* **Aim of the task**: Rewrite every line of the entries below as a numbered list, leaving out the blank lines.

* **Data entries**:
****

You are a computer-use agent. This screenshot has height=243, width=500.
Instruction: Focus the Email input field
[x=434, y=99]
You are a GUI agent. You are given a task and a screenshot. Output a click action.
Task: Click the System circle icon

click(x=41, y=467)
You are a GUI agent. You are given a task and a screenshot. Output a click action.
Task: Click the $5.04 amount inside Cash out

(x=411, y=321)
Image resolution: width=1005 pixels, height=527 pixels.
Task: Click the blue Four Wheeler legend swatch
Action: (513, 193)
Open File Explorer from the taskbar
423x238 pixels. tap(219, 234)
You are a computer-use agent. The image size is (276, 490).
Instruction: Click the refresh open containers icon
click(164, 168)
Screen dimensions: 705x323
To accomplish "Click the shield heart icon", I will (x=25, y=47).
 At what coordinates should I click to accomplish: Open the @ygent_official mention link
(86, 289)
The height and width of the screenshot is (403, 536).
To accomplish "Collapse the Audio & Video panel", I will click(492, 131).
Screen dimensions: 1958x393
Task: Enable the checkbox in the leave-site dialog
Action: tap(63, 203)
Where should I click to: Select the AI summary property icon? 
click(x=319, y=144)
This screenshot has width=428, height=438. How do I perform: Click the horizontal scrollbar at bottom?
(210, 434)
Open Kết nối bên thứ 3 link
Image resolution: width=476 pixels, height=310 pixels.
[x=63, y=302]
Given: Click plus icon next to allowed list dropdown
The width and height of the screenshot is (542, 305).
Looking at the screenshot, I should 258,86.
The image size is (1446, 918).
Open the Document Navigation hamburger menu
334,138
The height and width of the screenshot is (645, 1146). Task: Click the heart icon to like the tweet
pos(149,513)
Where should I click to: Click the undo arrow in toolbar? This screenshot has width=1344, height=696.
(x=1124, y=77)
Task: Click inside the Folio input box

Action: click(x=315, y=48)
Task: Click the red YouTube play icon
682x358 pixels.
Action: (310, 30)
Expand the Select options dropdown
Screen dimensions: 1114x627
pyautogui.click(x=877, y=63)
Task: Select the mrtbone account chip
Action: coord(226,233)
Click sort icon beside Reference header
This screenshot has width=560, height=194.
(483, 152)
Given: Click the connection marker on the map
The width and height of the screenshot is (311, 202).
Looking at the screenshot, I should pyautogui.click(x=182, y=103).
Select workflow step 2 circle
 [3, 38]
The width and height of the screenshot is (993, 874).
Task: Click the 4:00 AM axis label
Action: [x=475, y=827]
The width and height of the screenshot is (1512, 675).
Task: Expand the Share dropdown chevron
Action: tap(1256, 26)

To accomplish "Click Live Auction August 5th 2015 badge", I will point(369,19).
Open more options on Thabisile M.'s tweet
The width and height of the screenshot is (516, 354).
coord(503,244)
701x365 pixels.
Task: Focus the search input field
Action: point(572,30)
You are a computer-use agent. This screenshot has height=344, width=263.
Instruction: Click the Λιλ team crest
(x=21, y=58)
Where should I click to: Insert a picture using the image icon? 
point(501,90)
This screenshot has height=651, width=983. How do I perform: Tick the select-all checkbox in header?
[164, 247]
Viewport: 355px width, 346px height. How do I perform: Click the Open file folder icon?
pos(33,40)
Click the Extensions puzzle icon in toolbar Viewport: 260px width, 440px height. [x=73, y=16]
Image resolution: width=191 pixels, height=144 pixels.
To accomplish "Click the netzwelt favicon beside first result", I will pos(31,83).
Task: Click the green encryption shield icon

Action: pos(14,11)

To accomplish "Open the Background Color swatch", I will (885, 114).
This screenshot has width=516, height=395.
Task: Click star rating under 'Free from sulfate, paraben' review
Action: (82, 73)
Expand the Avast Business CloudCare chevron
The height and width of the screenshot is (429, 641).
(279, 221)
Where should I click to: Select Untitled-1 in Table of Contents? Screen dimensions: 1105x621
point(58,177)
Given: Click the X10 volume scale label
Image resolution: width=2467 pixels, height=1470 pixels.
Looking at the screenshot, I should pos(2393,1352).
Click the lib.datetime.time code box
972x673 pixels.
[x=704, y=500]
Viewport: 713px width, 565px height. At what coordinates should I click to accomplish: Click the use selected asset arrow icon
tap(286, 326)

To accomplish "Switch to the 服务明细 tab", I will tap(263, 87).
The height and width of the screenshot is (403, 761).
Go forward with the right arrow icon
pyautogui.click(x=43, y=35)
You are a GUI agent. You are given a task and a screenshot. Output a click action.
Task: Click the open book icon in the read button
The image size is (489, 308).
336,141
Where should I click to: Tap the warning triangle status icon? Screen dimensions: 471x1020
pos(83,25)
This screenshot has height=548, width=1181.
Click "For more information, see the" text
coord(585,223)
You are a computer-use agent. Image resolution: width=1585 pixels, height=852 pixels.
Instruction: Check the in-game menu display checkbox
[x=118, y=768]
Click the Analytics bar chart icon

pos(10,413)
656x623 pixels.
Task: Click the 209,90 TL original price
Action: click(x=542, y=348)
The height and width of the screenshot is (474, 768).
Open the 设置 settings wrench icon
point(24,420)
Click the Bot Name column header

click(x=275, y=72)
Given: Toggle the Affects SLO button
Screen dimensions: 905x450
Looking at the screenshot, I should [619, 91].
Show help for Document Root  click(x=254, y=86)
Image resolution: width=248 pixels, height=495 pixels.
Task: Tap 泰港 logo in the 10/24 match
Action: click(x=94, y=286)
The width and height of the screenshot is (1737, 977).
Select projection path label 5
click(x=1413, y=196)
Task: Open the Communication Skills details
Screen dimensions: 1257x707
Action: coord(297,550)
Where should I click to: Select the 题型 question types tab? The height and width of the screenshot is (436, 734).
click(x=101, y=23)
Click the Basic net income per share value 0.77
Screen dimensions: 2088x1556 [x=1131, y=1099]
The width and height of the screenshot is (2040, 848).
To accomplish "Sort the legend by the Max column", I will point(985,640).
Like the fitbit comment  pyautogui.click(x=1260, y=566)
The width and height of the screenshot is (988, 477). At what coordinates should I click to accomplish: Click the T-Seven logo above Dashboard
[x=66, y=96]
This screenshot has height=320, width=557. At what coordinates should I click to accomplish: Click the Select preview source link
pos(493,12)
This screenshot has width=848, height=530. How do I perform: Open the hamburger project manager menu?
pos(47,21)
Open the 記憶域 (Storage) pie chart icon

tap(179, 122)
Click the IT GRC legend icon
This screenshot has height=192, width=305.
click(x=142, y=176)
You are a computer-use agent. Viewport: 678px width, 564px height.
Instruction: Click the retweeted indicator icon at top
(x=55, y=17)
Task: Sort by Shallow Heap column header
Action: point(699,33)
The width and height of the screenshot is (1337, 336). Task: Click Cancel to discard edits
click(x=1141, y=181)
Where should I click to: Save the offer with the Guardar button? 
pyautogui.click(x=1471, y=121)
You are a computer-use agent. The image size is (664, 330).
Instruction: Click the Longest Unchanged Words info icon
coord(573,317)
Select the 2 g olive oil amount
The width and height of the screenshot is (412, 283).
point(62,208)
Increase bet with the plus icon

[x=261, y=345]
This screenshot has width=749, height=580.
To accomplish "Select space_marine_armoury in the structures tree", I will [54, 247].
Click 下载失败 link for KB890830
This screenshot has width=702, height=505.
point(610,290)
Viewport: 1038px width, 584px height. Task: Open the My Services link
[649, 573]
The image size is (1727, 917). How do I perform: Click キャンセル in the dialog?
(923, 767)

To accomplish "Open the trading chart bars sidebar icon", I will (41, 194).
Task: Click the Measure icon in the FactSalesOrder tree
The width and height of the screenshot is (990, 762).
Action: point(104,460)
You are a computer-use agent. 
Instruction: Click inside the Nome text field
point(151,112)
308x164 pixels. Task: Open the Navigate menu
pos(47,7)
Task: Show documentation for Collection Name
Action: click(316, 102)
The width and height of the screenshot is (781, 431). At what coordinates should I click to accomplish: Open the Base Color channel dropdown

****

* **Answer**:
1. You are a computer-use agent. This screenshot has height=243, width=500.
2. Instruction: Focus the Email input field
3. [x=434, y=99]
4. You are a GUI agent. You are given a task and a screenshot. Output a click action.
5. Task: Click the System circle icon
6. click(x=41, y=467)
7. You are a GUI agent. You are given a task and a screenshot. Output a click action.
8. Task: Click the $5.04 amount inside Cash out
9. (x=411, y=321)
10. Image resolution: width=1005 pixels, height=527 pixels.
11. Task: Click the blue Four Wheeler legend swatch
12. Action: (513, 193)
13. Open File Explorer from the taskbar
14. 423x238 pixels. tap(219, 234)
15. You are a computer-use agent. The image size is (276, 490).
16. Instruction: Click the refresh open containers icon
17. click(164, 168)
18. Screen dimensions: 705x323
19. To accomplish "Click the shield heart icon", I will (x=25, y=47).
20.  At what coordinates should I click to accomplish: Open the @ygent_official mention link
21. (86, 289)
22. The height and width of the screenshot is (403, 536).
23. To accomplish "Collapse the Audio & Video panel", I will click(492, 131).
24. Screen dimensions: 1958x393
25. Task: Enable the checkbox in the leave-site dialog
26. Action: tap(63, 203)
27. Where should I click to: Select the AI summary property icon? 
28. click(x=319, y=144)
29. This screenshot has width=428, height=438. How do I perform: Click the horizontal scrollbar at bottom?
30. (210, 434)
31. Open Kết nối bên thứ 3 link
32. Image resolution: width=476 pixels, height=310 pixels.
33. [x=63, y=302]
34. Given: Click plus icon next to allowed list dropdown
35. The width and height of the screenshot is (542, 305).
36. Looking at the screenshot, I should 258,86.
37. The image size is (1446, 918).
38. Open the Document Navigation hamburger menu
39. 334,138
40. The height and width of the screenshot is (645, 1146). Task: Click the heart icon to like the tweet
41. pos(149,513)
42. Where should I click to: Click the undo arrow in toolbar? This screenshot has width=1344, height=696.
43. (x=1124, y=77)
44. Task: Click inside the Folio input box
45. Action: click(x=315, y=48)
46. Task: Click the red YouTube play icon
47. 682x358 pixels.
48. Action: (310, 30)
49. Expand the Select options dropdown
50. Screen dimensions: 1114x627
51. pyautogui.click(x=877, y=63)
52. Task: Select the mrtbone account chip
53. Action: coord(226,233)
54. Click sort icon beside Reference header
55. This screenshot has width=560, height=194.
56. (483, 152)
57. Given: Click the connection marker on the map
58. The width and height of the screenshot is (311, 202).
59. Looking at the screenshot, I should pyautogui.click(x=182, y=103).
60. Select workflow step 2 circle
61.  [3, 38]
62. The width and height of the screenshot is (993, 874).
63. Task: Click the 4:00 AM axis label
64. Action: [x=475, y=827]
65. The width and height of the screenshot is (1512, 675).
66. Task: Expand the Share dropdown chevron
67. Action: tap(1256, 26)
68. To accomplish "Click Live Auction August 5th 2015 badge", I will point(369,19).
69. Open more options on Thabisile M.'s tweet
70. The width and height of the screenshot is (516, 354).
71. coord(503,244)
72. 701x365 pixels.
73. Task: Focus the search input field
74. Action: point(572,30)
75. You are a computer-use agent. This screenshot has height=344, width=263.
76. Instruction: Click the Λιλ team crest
77. (x=21, y=58)
78. Where should I click to: Insert a picture using the image icon? 
79. point(501,90)
80. This screenshot has height=651, width=983. How do I perform: Tick the select-all checkbox in header?
81. [164, 247]
82. Viewport: 355px width, 346px height. How do I perform: Click the Open file folder icon?
83. pos(33,40)
84. Click the Extensions puzzle icon in toolbar Viewport: 260px width, 440px height. [x=73, y=16]
85. Image resolution: width=191 pixels, height=144 pixels.
86. To accomplish "Click the netzwelt favicon beside first result", I will pos(31,83).
87. Task: Click the green encryption shield icon
88. Action: pos(14,11)
89. To accomplish "Open the Background Color swatch", I will (885, 114).
90. This screenshot has width=516, height=395.
91. Task: Click star rating under 'Free from sulfate, paraben' review
92. Action: (82, 73)
93. Expand the Avast Business CloudCare chevron
94. The height and width of the screenshot is (429, 641).
95. (279, 221)
96. Where should I click to: Select Untitled-1 in Table of Contents? Screen dimensions: 1105x621
97. point(58,177)
98. Given: Click the X10 volume scale label
99. Image resolution: width=2467 pixels, height=1470 pixels.
100. Looking at the screenshot, I should pos(2393,1352).
101. Click the lib.datetime.time code box
102. 972x673 pixels.
103. [x=704, y=500]
104. Viewport: 713px width, 565px height. At what coordinates should I click to accomplish: Click the use selected asset arrow icon
105. tap(286, 326)
106. To accomplish "Switch to the 服务明细 tab", I will tap(263, 87).
107. The height and width of the screenshot is (403, 761).
108. Go forward with the right arrow icon
109. pyautogui.click(x=43, y=35)
110. You are a GUI agent. You are given a task and a screenshot. Output a click action.
111. Task: Click the open book icon in the read button
112. The image size is (489, 308).
113. 336,141
114. Where should I click to: Tap the warning triangle status icon? Screen dimensions: 471x1020
115. pos(83,25)
116. This screenshot has height=548, width=1181.
117. Click "For more information, see the" text
118. coord(585,223)
119. You are a computer-use agent. Image resolution: width=1585 pixels, height=852 pixels.
120. Instruction: Check the in-game menu display checkbox
121. [x=118, y=768]
122. Click the Analytics bar chart icon
123. pos(10,413)
124. 656x623 pixels.
125. Task: Click the 209,90 TL original price
126. Action: click(x=542, y=348)
127. The height and width of the screenshot is (474, 768).
128. Open the 设置 settings wrench icon
129. point(24,420)
130. Click the Bot Name column header
131. click(x=275, y=72)
132. Given: Toggle the Affects SLO button
133. Screen dimensions: 905x450
134. Looking at the screenshot, I should [619, 91].
135. Show help for Document Root  click(x=254, y=86)
136. Image resolution: width=248 pixels, height=495 pixels.
137. Task: Tap 泰港 logo in the 10/24 match
138. Action: click(x=94, y=286)
139. The width and height of the screenshot is (1737, 977).
140. Select projection path label 5
141. click(x=1413, y=196)
142. Task: Open the Communication Skills details
143. Screen dimensions: 1257x707
144. Action: coord(297,550)
145. Where should I click to: Select the 题型 question types tab? The height and width of the screenshot is (436, 734).
146. click(x=101, y=23)
147. Click the Basic net income per share value 0.77
148. Screen dimensions: 2088x1556 [x=1131, y=1099]
149. The width and height of the screenshot is (2040, 848).
150. To accomplish "Sort the legend by the Max column", I will point(985,640).
151. Like the fitbit comment  pyautogui.click(x=1260, y=566)
152. The width and height of the screenshot is (988, 477). At what coordinates should I click to accomplish: Click the T-Seven logo above Dashboard
153. [x=66, y=96]
154. This screenshot has height=320, width=557. At what coordinates should I click to accomplish: Click the Select preview source link
155. pos(493,12)
156. This screenshot has width=848, height=530. How do I perform: Open the hamburger project manager menu?
157. pos(47,21)
158. Open the 記憶域 (Storage) pie chart icon
159. tap(179, 122)
160. Click the IT GRC legend icon
161. This screenshot has height=192, width=305.
162. click(x=142, y=176)
163. You are a computer-use agent. Viewport: 678px width, 564px height.
164. Instruction: Click the retweeted indicator icon at top
165. (x=55, y=17)
166. Task: Sort by Shallow Heap column header
167. Action: point(699,33)
168. The width and height of the screenshot is (1337, 336). Task: Click Cancel to discard edits
169. click(x=1141, y=181)
170. Where should I click to: Save the offer with the Guardar button? 
171. pyautogui.click(x=1471, y=121)
172. You are a computer-use agent. The image size is (664, 330).
173. Instruction: Click the Longest Unchanged Words info icon
174. coord(573,317)
175. Select the 2 g olive oil amount
176. The width and height of the screenshot is (412, 283).
177. point(62,208)
178. Increase bet with the plus icon
179. [x=261, y=345]
180. This screenshot has width=749, height=580.
181. To accomplish "Select space_marine_armoury in the structures tree", I will [54, 247].
182. Click 下载失败 link for KB890830
183. This screenshot has width=702, height=505.
184. point(610,290)
185. Viewport: 1038px width, 584px height. Task: Open the My Services link
186. [649, 573]
187. The image size is (1727, 917). How do I perform: Click キャンセル in the dialog?
188. (923, 767)
189. To accomplish "Open the trading chart bars sidebar icon", I will (41, 194).
190. Task: Click the Measure icon in the FactSalesOrder tree
191. The width and height of the screenshot is (990, 762).
192. Action: point(104,460)
193. You are a computer-use agent. 
194. Instruction: Click inside the Nome text field
195. point(151,112)
196. 308x164 pixels. Task: Open the Navigate menu
197. pos(47,7)
198. Task: Show documentation for Collection Name
199. Action: click(316, 102)
200. The width and height of the screenshot is (781, 431). At what coordinates should I click to accomplish: Open the Base Color channel dropdown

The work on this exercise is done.